Exercises to complete —
1 > In the Singapore manufacturing output text, by how much did output from the biomedical manufacturing cluster grow on-year?
2 > Translate this sentence from the Singapore manufacturing output text into Spanish: "Meanwhile, the petrochemicals segment expanded 17.6 per cent in July."

Text excerpt —
This far exceeds analysts' expectations of a one per cent decline.
Some analysts said July's numbers are another encouraging sign that the Singapore economy is on the way to recovery. Compared with June, industrial production climbed 23 per cent on a seasonally adjusted basis.
Data released Wednesday from the Economic Development Board showed that output from the biomedical manufacturing cluster more than doubled, leaping 125.4 per cent on-year on the back of a jump in pharmaceuticals.
And that helped overall manufacturing output to grow by 12.4% on year - the strongest pace since March last year.
Excluding biomedicals, overall manufacturing output would have declined 7.4 per cent from a year ago.
"(Biomed) is a bit of a out-performer. Healthcare has changed a bit globally; there are a lot of countries ramping up their medicare as well as their flu vaccines and things like that, so this could give a bit of support to biomed going forward," said Vishnu Varathan, regional economist at Forecast.
The pace of declines in other clusters also moderated last month with chemicals, electronics and general manufacturing showing low-single digit falls.
The key tech sector saw a softer decline of 5.6 per cent year on year.
Meanwhile, the petrochemicals segment expanded 17.6 per cent in July.
Output of the transport engineering cluster shrank 10.2 per cent from a year earlier due to contractions in the aerospace, offshore engineering and land transport segments.
"I think for the full year, we'll be showing an improving trajectory compared to a few months ago, and that should help the overall GDP achieve something slightly better then the latest government official projection of a contraction of 4 to 6 in 2009," said David Cohen, director of Asian Economic Forecasting at Action Economics.
"Perhaps we could get something close to a 3 per cent contraction in 2000 - that's still a decline from a year ago but it does indicate a recovery,” he added.
In all, output in the first seven months contracted 10.3 per cent compared to the same period last year.

Dataset extract —
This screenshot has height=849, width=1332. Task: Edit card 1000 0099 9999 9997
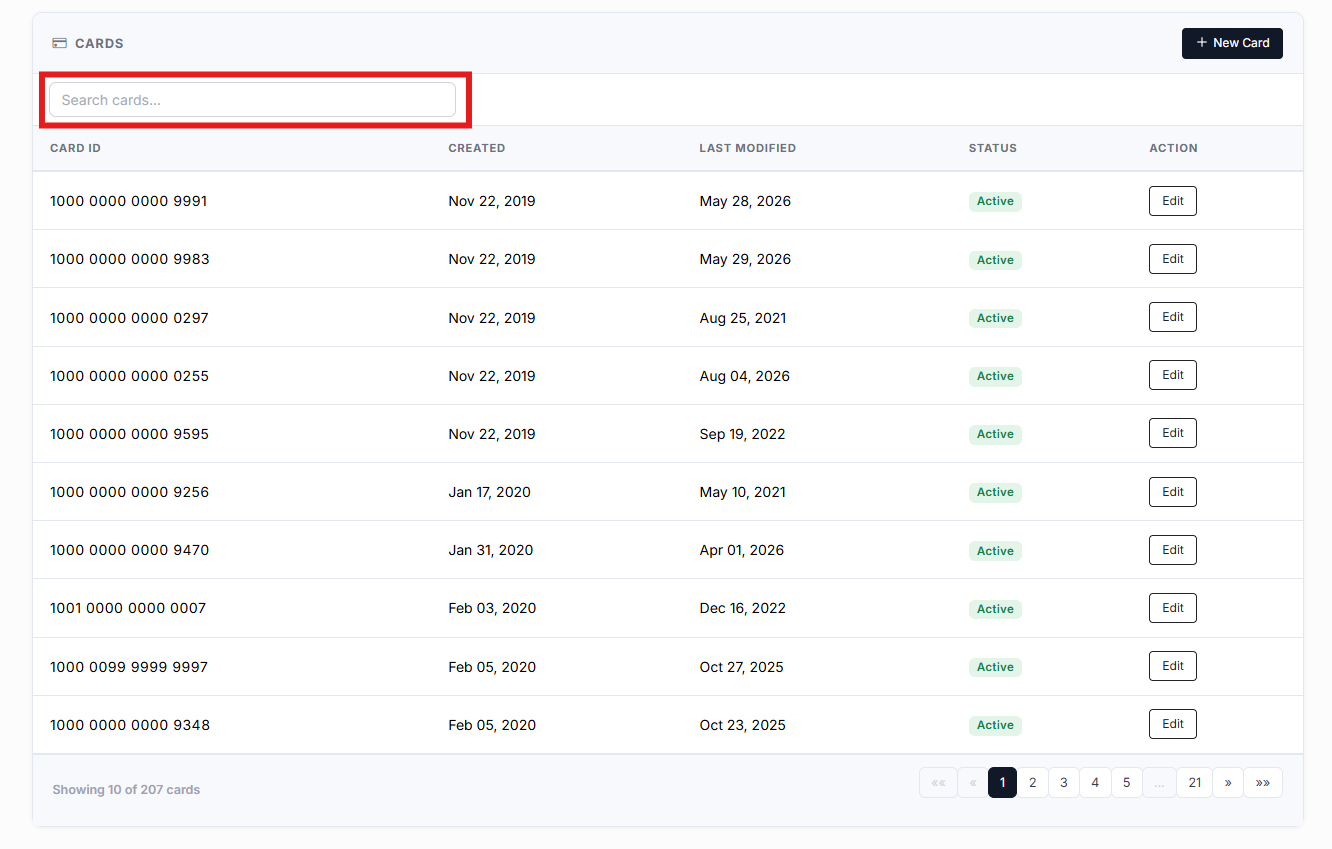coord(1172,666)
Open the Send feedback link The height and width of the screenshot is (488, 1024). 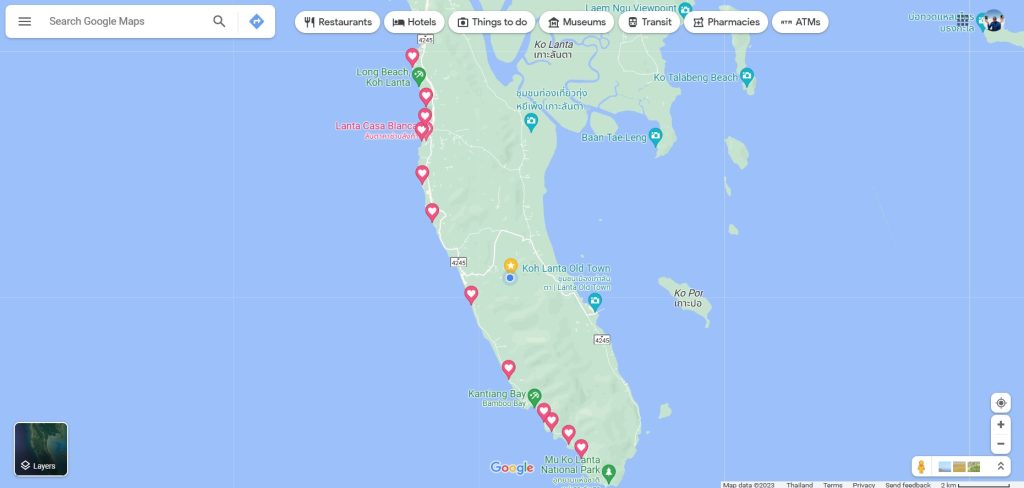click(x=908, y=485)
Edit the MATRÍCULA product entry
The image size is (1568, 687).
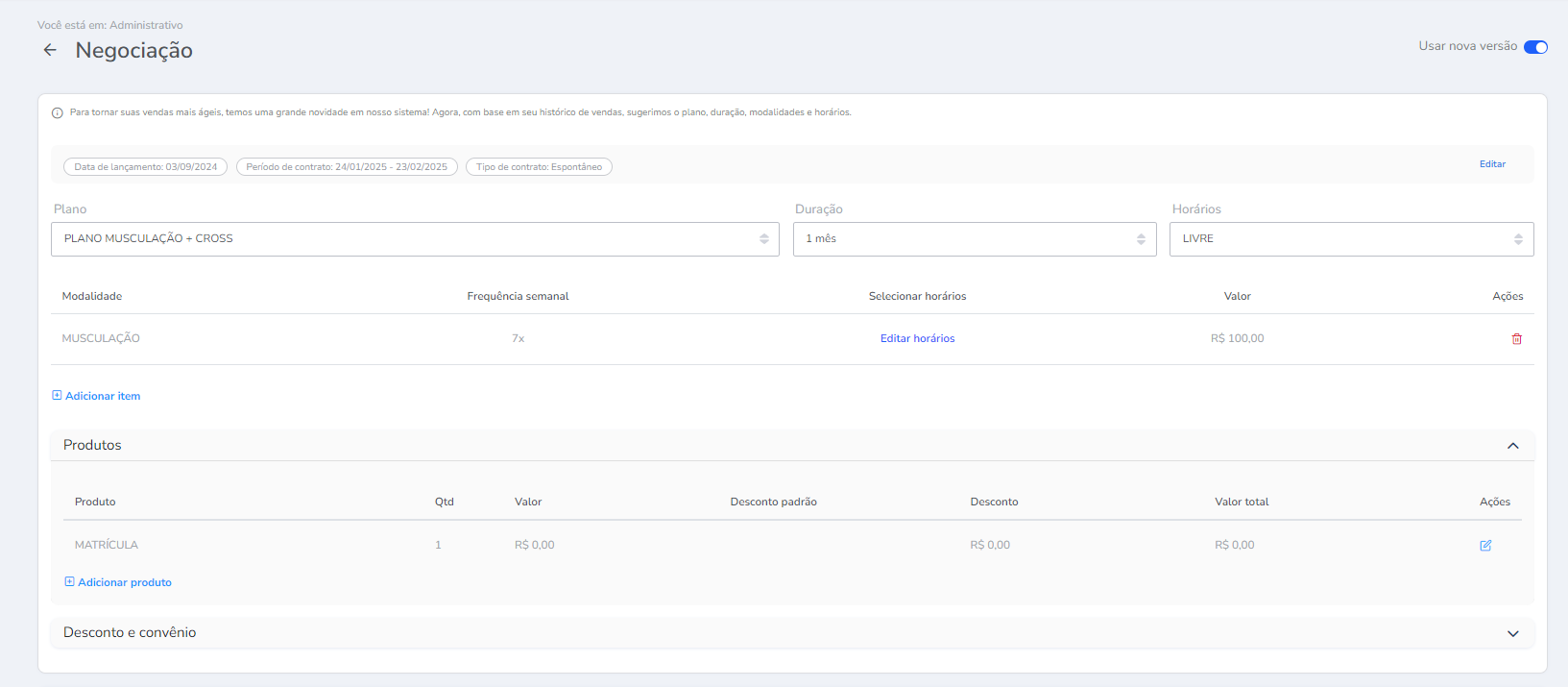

Solutions to the problems —
1 > It grew 125.4 per cent on-year.

2 > Mientras tanto, el segmento petroquímico creció un 17,6 por ciento en julio.